Magnetically Actuated Soft Miniature Robots for Applications in the Urinary Tract

Abstract

Kidney stones, affecting approximately 10\% of the global population, pose significant health concerns due to their prevalence and recurrence. The formation of these stones, known medically as nephrolithiasis, involves the aggregation of various types of crystals such as calcium oxalate, uric acid, struvite, and cystine. Traditional treatments range from pain management for mild cases to invasive procedures for severe obstructions. However, the high recurrence rates of the disease and the complications of current treatments necessitate innovative and minimally invasive solutions.

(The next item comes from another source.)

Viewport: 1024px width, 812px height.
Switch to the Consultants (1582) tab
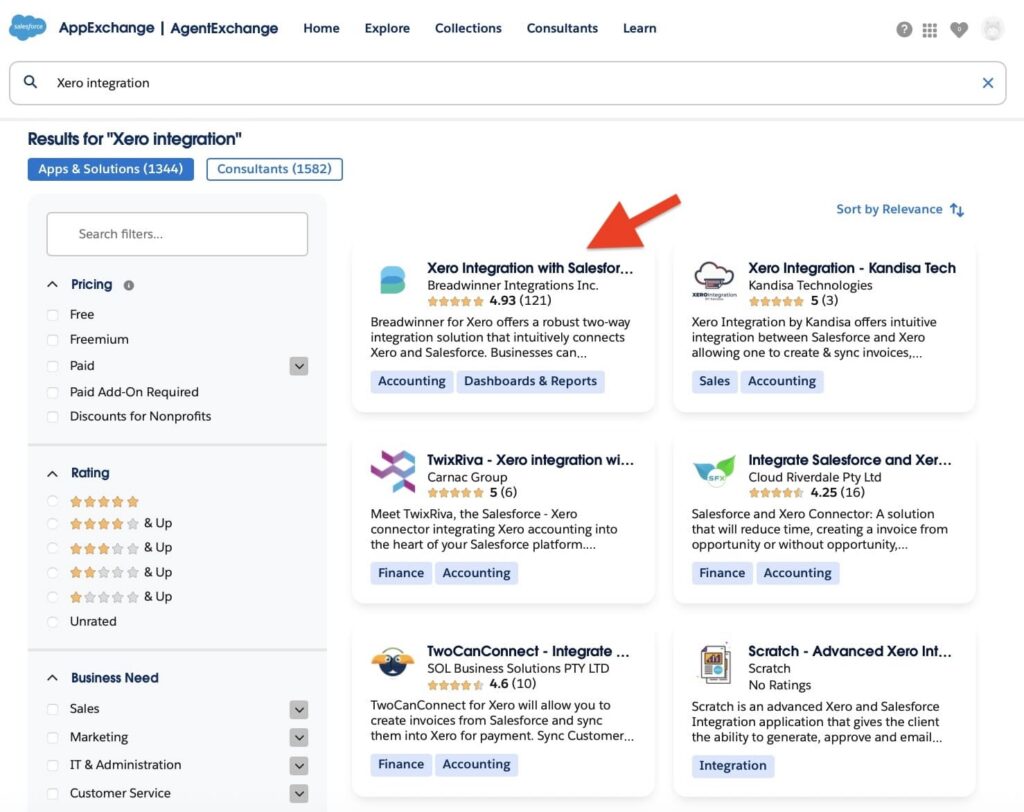click(274, 169)
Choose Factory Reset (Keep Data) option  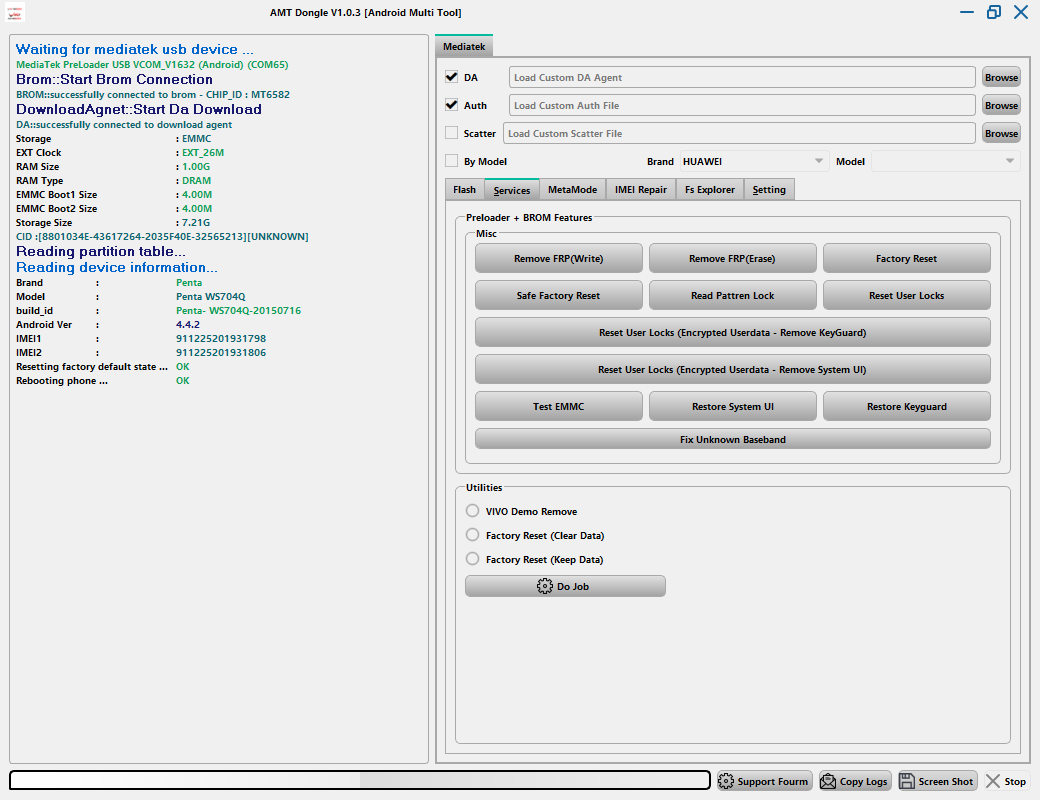[473, 559]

This thesis explores the development of a small-scale soft magnetic robot designed to facilitate the dissolution of kidney stones and prevent their recurrence. The robot uses magnetic actuation, a preferred method due to its minimal interaction with human tissues and reliable control.

The magnets used for actuation are modeled in MATLAB and COMSOL Multiphysics to observe and compare the fields in different sizes and distances, furthermore, the forces and torques are calculated for different cases. After modeling the actuation, filamentous magnetic robots made of gelatin-methacrylate were designed and experimented with in 3D-printed urinary tract organ models which showed their maneuverability in their target environment, with analysis done on the best location and orientation of the magnet inside the filament. Furthermore, the filaments were loaded with different drug choices to determine an efficient chemical for the dissolution of uric acid kidney stones.

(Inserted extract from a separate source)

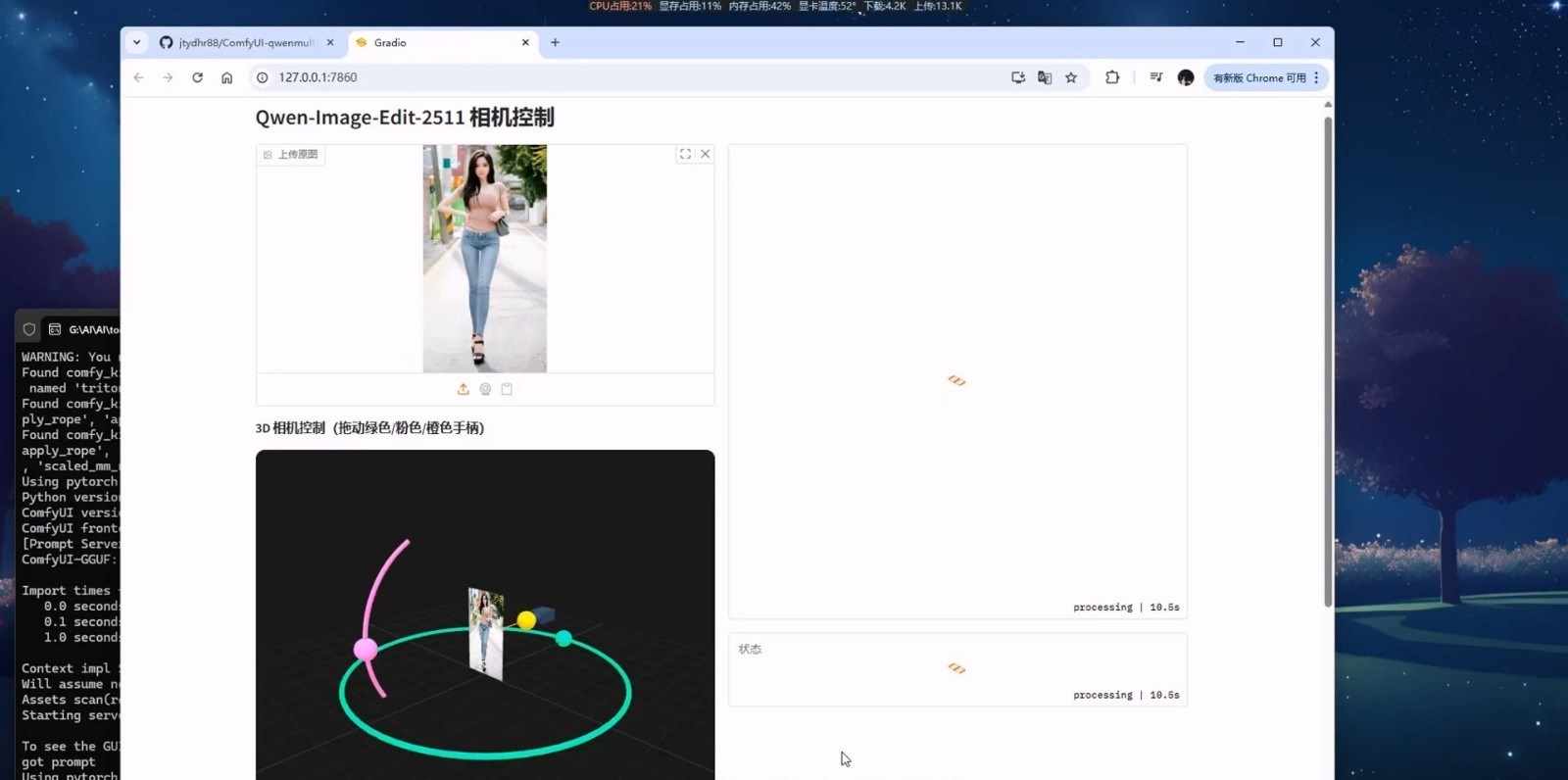The width and height of the screenshot is (1568, 780).
Task: Reload the current page
Action: coord(197,77)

We highlight the integration of miniature robots in medical applications, emphasizing their potential for targeted drug delivery, minimally invasive procedures, and real-time diagnostics.

This research shows that the robot configuration which has the actuation magnet perpendicular to the robot magnet has the capacity for movements up to 3 times faster than parallel-placed magnets, their movement reaching about 18 mm/s. However, this is only true in confined spaces and in non-confined environments, parallel-placed magnets in the robot and actuator show stability and reliability with speeds of 8 mm/s. Experiments showed no significance in the location of the robot magnet placement along the filament and the addition of the active chemical to the filaments showed a mass reduction of about 30\% in uric acid stones, which is double the amount of control samples.